Run the test suite if you want a quick local smoke check:

python -m pytest

Run the checked-in DEFRA/DESNZ fixture through the local dry-run CLI:

carbonops-parser local-dry-run \
  --local-path examples/fixtures/defra_desnz_minimal.csv \
  --source-family defra_desnz \
  --source-id defra-desnz-minimal-fixture \
  --content-type text/csv \
  --format-hint csv

Expected summary:

status=success
parsed_record_count=2
normalization_record_count=2
persistence_input_record_count=2
ddl_preview_present=True
issue_count=0

Run the JSON variant:

carbonops-parser local-dry-run \
  --local-path examples/fixtures/defra_desnz_minimal.csv \
  --source-family defra_desnz \
  --source-id defra-desnz-minimal-fixture \
  --content-type text/csv \
  --format-hint csv \
  --json

Key output fields:

  • status: dry-run outcome such as success, failed, unsupported, or no_records
  • parsed_record_count: records parsed by the minimal local DEFRA/DESNZ fixture parser
  • normalization_record_count: records produced by the minimal fixture normalization mapper
  • persistence_input_record_count: records prepared as PersistenceInput
  • ddl_preview_present: whether review-only PostgreSQL DDL preview text is attached
  • issues: structured local loader, parser, normalization, or persistence-input issues

Optionally include PostgreSQL insert preview data in text output:

carbonops-parser local-dry-run \
  --local-path examples/fixtures/defra_desnz_minimal.csv \
  --source-family defra_desnz \
  --source-id defra-desnz-minimal-fixture \
  --content-type text/csv \
  --format-hint csv \
  --include-postgresql-preview

Trimmed expected preview lines:

postgresql_preview_included=True
postgresql_preview_status=ready
postgresql_preview_only=True
postgresql_preview_sql_execution=False
postgresql_preview_database_connection=False
postgresql_preview_target_table=normalized_records
postgresql_preview_record_count=2
postgresql_preview_sql=INSERT INTO normalized_records (source_family, source_id, record_id, record_index, row_number, normalized_fields, source_reference, source_artifact_reference, source_checksum_sha256, parser_metadata, normalization_metadata, created_at, updated_at) VALUES (%s, %s, %s, %s, %s, %s, %s, %s, %s, %s, %s, %s, %s)
postgresql_preview_issue_count=0

Run the JSON PostgreSQL preview variant:

carbonops-parser local-dry-run \
  --local-path examples/fixtures/defra_desnz_minimal.csv \
  --source-family defra_desnz \
  --source-id defra-desnz-minimal-fixture \
  --content-type text/csv \
  --format-hint csv \
  --json \
  --include-postgresql-preview

Trimmed expected JSON preview section:

{
  "postgresql_persistence_preview": {
    "included": true,
    "preview_only": true,
    "sql_execution": false,
    "database_connection": false,
    "status": "ready",
    "target_table": "normalized_records",
    "record_count": 2,
    "ordered_columns": [
      "source_family",
      "source_id",
      "record_id",
      "record_index",
      "row_number",
      "normalized_fields",
      "source_reference",
      "source_artifact_reference",
      "source_checksum_sha256",
      "parser_metadata",
      "normalization_metadata",
      "created_at",
      "updated_at"
    ],
    "idempotency_key_fields": [
      "source_family",
      "source_id",
      "record_id",
      "source_artifact_reference",
      "source_checksum_sha256"
    ],
    "issues": []
  }
}

The postgresql_persistence_preview section is preview-only. It includes the target table, ordered columns, parameter rows, record count, SQL text with placeholders, and idempotency metadata, but it does not execute SQL or persist records. No PostgreSQL server, database configuration, or credentials are required.

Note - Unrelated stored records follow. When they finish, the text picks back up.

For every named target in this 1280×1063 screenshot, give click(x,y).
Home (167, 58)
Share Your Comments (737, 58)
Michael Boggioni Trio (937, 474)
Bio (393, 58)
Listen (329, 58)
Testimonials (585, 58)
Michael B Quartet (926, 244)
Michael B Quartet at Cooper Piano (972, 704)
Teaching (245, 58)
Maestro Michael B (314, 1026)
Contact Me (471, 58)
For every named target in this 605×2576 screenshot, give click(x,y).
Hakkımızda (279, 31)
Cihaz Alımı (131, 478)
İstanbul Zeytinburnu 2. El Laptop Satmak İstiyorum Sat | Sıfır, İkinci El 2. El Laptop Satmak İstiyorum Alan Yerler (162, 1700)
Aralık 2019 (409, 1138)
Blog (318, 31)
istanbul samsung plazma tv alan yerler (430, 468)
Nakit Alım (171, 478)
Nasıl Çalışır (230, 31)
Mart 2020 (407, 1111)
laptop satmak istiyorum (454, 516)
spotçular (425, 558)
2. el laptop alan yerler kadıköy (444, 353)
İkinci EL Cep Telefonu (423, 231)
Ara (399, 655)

This quickstart is local dry-run only. It does not connect to PostgreSQL, write records, execute SQL, run migrations, perform network calls, trigger source acquisition, load config files, or require credentials. It does not make production DEFRA/DESNZ correctness claims.

Production Operator Command

The supported Python production entrypoint is:

carbonops-parser run-ingestion \
  --config /etc/carbonops-parser/ingestion.production.json \
  --cycles 1

Before running it, operators must provide explicit CARBONOPS_POSTGRESQL_* environment values, including the password through an external secret boundary, and validate the config:

carbonops-parser validate-ingestion-config \
  --config /etc/carbonops-parser/ingestion.production.json \
  --cycles 1

See Production Packaging And Operator Runbook for install, configuration, PostgreSQL readiness, cron scheduling, verification SQL, rerun/idempotency checks, and troubleshooting.

This is the supported Python runtime production operator path. Project-level production-ready is limited to the scope in Final Project Production-Ready Verdict and Production Parity Contract.

For boundary details, see Local Dry-Run CLI Boundary, Local File Normalized Persistence Dry-Run Boundary, PostgreSQL Persistence Preview Boundary, and Local Dry-Run Troubleshooting.

To run the packaged Python ingestion cycle against local Docker PostgreSQL with the three checked-in source fixture families, see Python Ingestion Local Runbook.

Developer Tests

Run the lightweight Python test suite from the repository root:

python -m pytest

Pytest configuration is kept in pyproject.toml, including the src package import path used by the tests.

Public API Examples

The carbonfactor_parser.source_adapters package exposes source adapter contracts and lightweight helpers for tests, prototypes, and implementation slices.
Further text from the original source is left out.